Je refuse de voir l'enfer dans lequel j'ai entraîné des anges. Simplement, parce que ce n'est pas moi. Je suis innocente. Je ne me reconnais pas quand je repense aux cocktails de poison que je vous ai servis sur un plateau d'argent. Non je suis innocente. Madame la juge, ne me condamnez pas. Rien n'était volontaire... Je suis innocente et je le crierai coûte que coûte, même si le monde me fait barrage. Parce que...Parce que j'ai été piégée, enfermée, agressée, touchée, humiliée, manipulée !! J'ai été victime avant tout ! Je vivais dans un corps que je ne maîtrisais pas. Le contrôle de mon existence résidait dans les mains d'une seule et même personne. Mes mots étaient censurés et mes gestes robotisés ! Je ne suis pas coupable de l'emprise dans laquelle j'ai grandi et périt... Je ne suis pas responsable de m'être perdue un seul instant, d'avoir vécu dans la solitude trop longtemps pour m'accrocher au premier rocher sans voir qu'il égratignait plus que ne guérissait !! Je ne suis qu'une simple victime collatérale à laquelle on a fait goûter le vice... Oui, je l'ai élevé bien haut, ce vice, mais je me suis aidée de son échelle. J'ai grimpé, jour après jour, les marches de sa débauche pour finalement croire que je devais partager son mode de vie. Mais mon corps a sombré dans les profondeurs de l'océan noir de l'existence, et j'ai chassé pour me nourrir, oui. Je l'assume. Pourtant je suis innocente, croyez-moi !
Je me suis égarée très certainement du droit chemin. Seulement aujourd'hui, je marche en ligne droite, certaine de ma destination. Ne condamnez pas une âme qui a déjà purgé sa peine !! Madame la juge, croyez en moi. Croyez en mon discours, en mes capacités, au fait que je suis capable du meilleur ! Madame la juge, dites-moi, rien qu'une fois, que mes erreurs ne sont pas écrites sur mon front par le liquide chaud de mon sang noir ! Dites moi que je ne suis pas résumée à une âme perdue, folle, éteinte, brûlée ! Rassurez-moi, dîtes moi que je suis libre !! Libérée de mon passé... Ne sonnez pas vos trois coups. Pitié, épargnez-moi ! Je vous en supplie, je suis innocente !! Croyez-moi..je suis innocente !! Madame la juge !! NON !
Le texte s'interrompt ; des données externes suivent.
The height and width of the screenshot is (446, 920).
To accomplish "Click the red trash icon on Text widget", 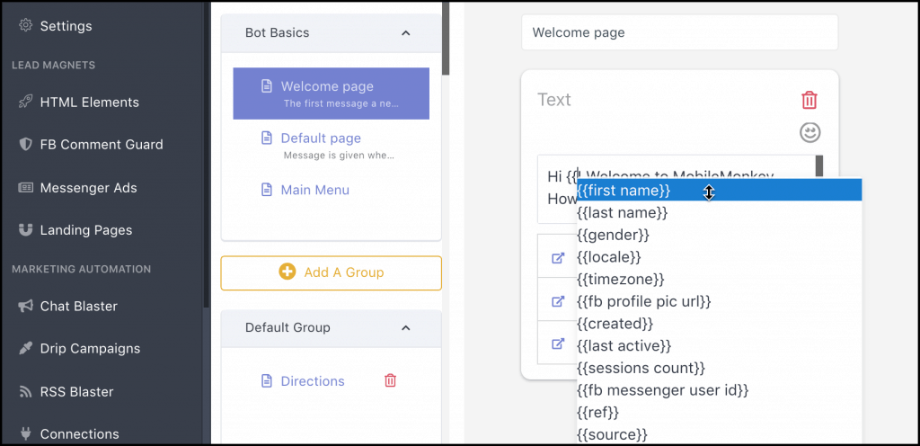I will [809, 100].
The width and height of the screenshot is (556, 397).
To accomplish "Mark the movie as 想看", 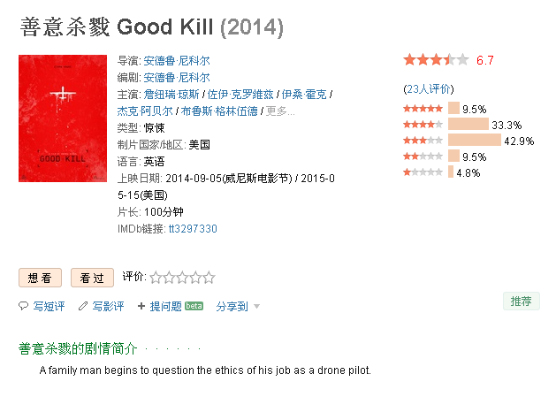I will 40,278.
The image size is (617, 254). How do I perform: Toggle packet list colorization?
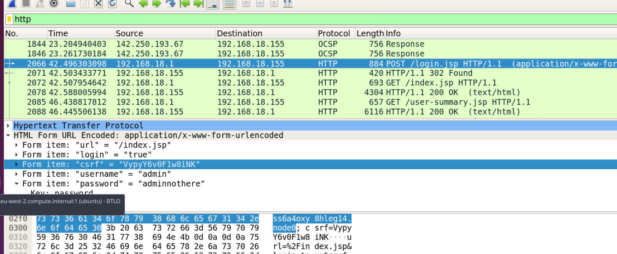(x=229, y=4)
*La juge frappe trois coups*

- La juge a rendu son verdict. Madame la juge vous condamne aux remords incessants, aux larmes infinies, au souffle coupé, au cœur éteint, au vide renversant. Madame la juge vous condamne à cette pénitence à perpétuité. L'audience est terminée.

Je m'écroule. Tout tourne autour de moi. Je sens mes oreilles siffler mais je parviens à rassembler mes dernières forces pour tirer de ma poche une petite fiole. J'ôte le couvercle de mon poison et je vide le contenu au fond de ma gorge.

Crève salope

Mon corps s'étend solennellement sur le sol, parmi vous, mes anges.
Le poison est mort, avec vous.
Reposons nous, ensemble.

Mais n'oubliez pas.
Je suis innocente, moi Madame la juge.